John Russell Q & A

Gean Moreno


Caught in one of those unforgiving Chicago winters that not only chap the skin but ruin things deep inside, I find sanctuary and solace in the only place we natives of tropical latitudes usually do in such inclement conditions—a seedy, out-of-the-way bar. I intend to review, over a beer or two, some notes for a Q and A I just conducted, but things quickly go south.

The entertainment tonight comes courtesy of two loud burly union guys, working on their tenth or eleventh Blue Ribbon and future strategies for the labor movement. One, the traditionalist, calls for a re-fattening of the ranks, mobilizing a new generation, returning to the pre-Hoffa halcyon days. The other, the visionary, uninterested in old solutions, talks of the need for new flexible models for the union to match the flexibility of multinationals. Spewing some of the best blue-collar theorizing I’d ever heard (or, at least, that’s how it seemed to me, also working on my tenth or eleventh Blue Ribbon), there is a mixture of eagerness and exasperation in his tone. He’s willing to wipe the slate clean and try to start from scratch, because really what’s the point of working with broken equipment.

John Russell, the subject of my Q and A, is kind of like that second burly union guy, beer-breath and all. He’s sick of doing things the same way. He wants to know what else art can do. We know that it can serve as a critical tool to probe some of the unseemly aspects that have accompanied the entrenchment of capitalist structures; that it’s a great tool of rhetorical opposition, even if it has never really been all that good at furthering real, practical changes. But art has served this function for so long that these days it seems as if it is merely putting on a show that it can perform, Wayne Newton-like, more out of habit than out of desire or disgust.

Without putting on the clown suit of willful ignorance, Russell wants to know what is it that paintings, artists’ books, exhibitions and things of the sort can be, if we forget all the uses that they have been put to and the standardized narratives that accompany them. For instance, what happens when 19th century French historical painting is recast as a back-lit digital billboard with sexy automata and shinny sports cars? Or, when a Pollock is rethought as an ornamental meatscape? Or, when Clement Greenberg with his unrealizable idea of pure flatness is recast as the first conceptual artist? What happens, in short, when we return the art object (or anything, for that matter) to some ideal virtual state and apply the pressures that will shape it from unexpected sides and skewed angles?

In the last few years, Russell has been compiling the strange Frozen Tears anthologies, which have been brought into the world in the guise of 800-page horror paperbacks with foil and embossed covers. Although perhaps at home in the same bookshop aisle as pulp slasher novels, they may ultimately earn their place at the margins of the mainstream less for the blood-and-guts fests in them than for the weird collision of views that they manage to capture.
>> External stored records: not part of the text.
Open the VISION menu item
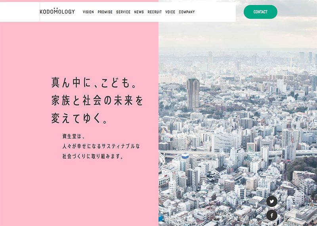 [88, 12]
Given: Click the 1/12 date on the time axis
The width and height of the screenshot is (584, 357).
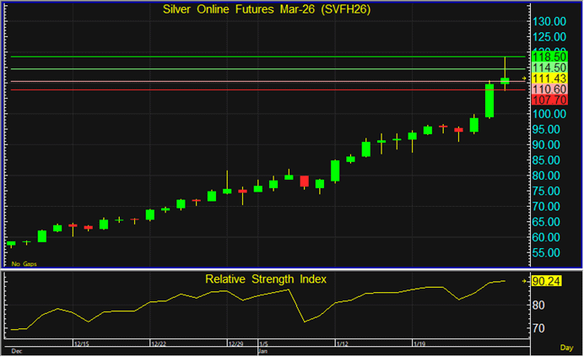Looking at the screenshot, I should (342, 344).
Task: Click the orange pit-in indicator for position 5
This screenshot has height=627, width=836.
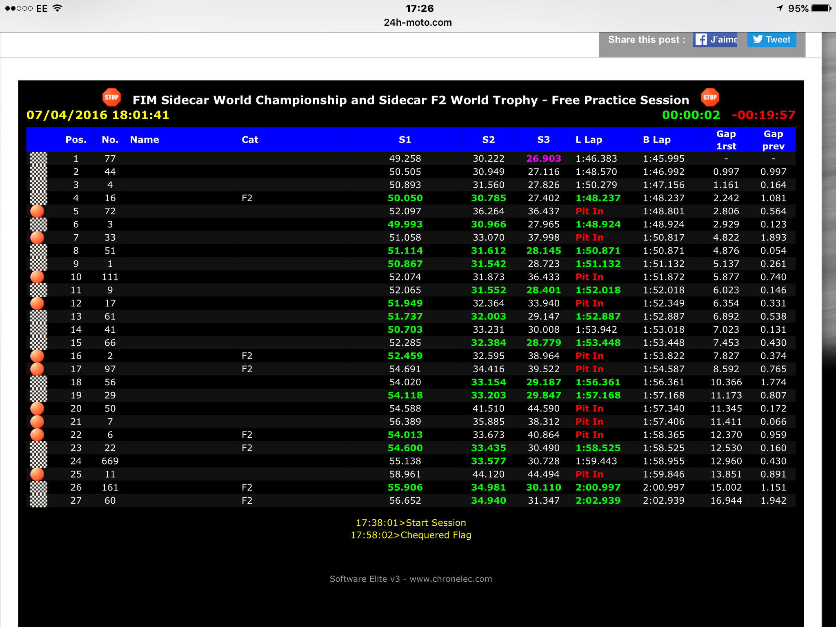Action: point(37,211)

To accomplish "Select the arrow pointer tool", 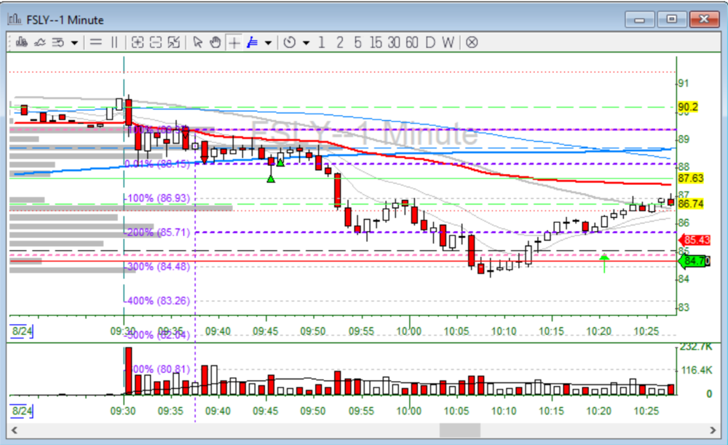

Heavyweight conceptualists Art & Language are mixed with the sticky formalism of Dennis Cooper with the weirdness of Jeffrey Vallance and Kevin Killian and Benjamin Weissman and Trinie Dalton with inimitable dispatches from the Gulf courtesy of the tweaked worldview of Reza Negarestani with the pop darkness of any number of neo-goth young artists. And all this woven with Marx and Artaud and the all-verb torrential textual currents of Pierre Guyotat. It’s less a mosaic and than a dirty coleslaw wrestling match of hefty worldviews, a jumble of active forces that somehow explains the world in its mind-tweaking multiplicity better than any prim-and-proper dissertation could.

-Gean Moreno

Q: Let’s start at the beginning. How did BANK come together?

A: There were a few of us who went to St. Martin’s art school together, and when we left we couldn’t think of what to do. The Frieze exhibition happened in 1987, and that looked glamorous and exciting, unlike all previous British art. The social dimension also seemed interesting. Putting on your own exhibitions seemed like a good idea. After Simon Bedwell and I designed and sent out a load of invites for imaginary exhibitions, we decided to do a real one. We put on a show in a disused bank (hence the name) in Deptford. At that time there was lots of empty property in London and people were squatting buildings to put on raves and art shows quite regularly. The show was organized as a party primarily. We thought we were doing what Damien Hirst and his friends were doing–but we weren’t.

Q: It seems to have taken on a different vibe, however. A kind of politically incorrect politics and an artist-as-cultural-jammer ethos took over.

A: Well, yes, the impetus or trajectory of things did change. I don’t know about ‘cultural-jammer’ though – things were not so clear or planned as that sounds. BANK’s performance was based around a kind of positionality or situationality but with the direction flipped around. So, we kind of adopted a series of stances, as ‘angry’, ‘stupid’, ‘clever’, ‘political’, ‘working class’ and so on. And it was a lot of fun. We could also play around with a kind of knowing-hypocrisy whereby although much of the work was seemingly overtly critical of art world structures, sometimes a cartoon version of criticality, it was also engaged self-consciously in an attempt to ingratiate itself within the art world it criticized, e.g., BANK Fax-Bak and the BANK Tabloid newspaper. It also seemed that as long as you were not concerned with immediate commercial success within the conventional commercial structures of the artworld, the performances of ‘bitter hypocrite’ or ‘twisted loser’ were at least as productive and interesting as those of ‘successful artist’ or ‘international gallery.’ And this gave you a strange kind of power – the power of visibility. We were also popular and possibly even fashionable as well for a while – as well as being losers.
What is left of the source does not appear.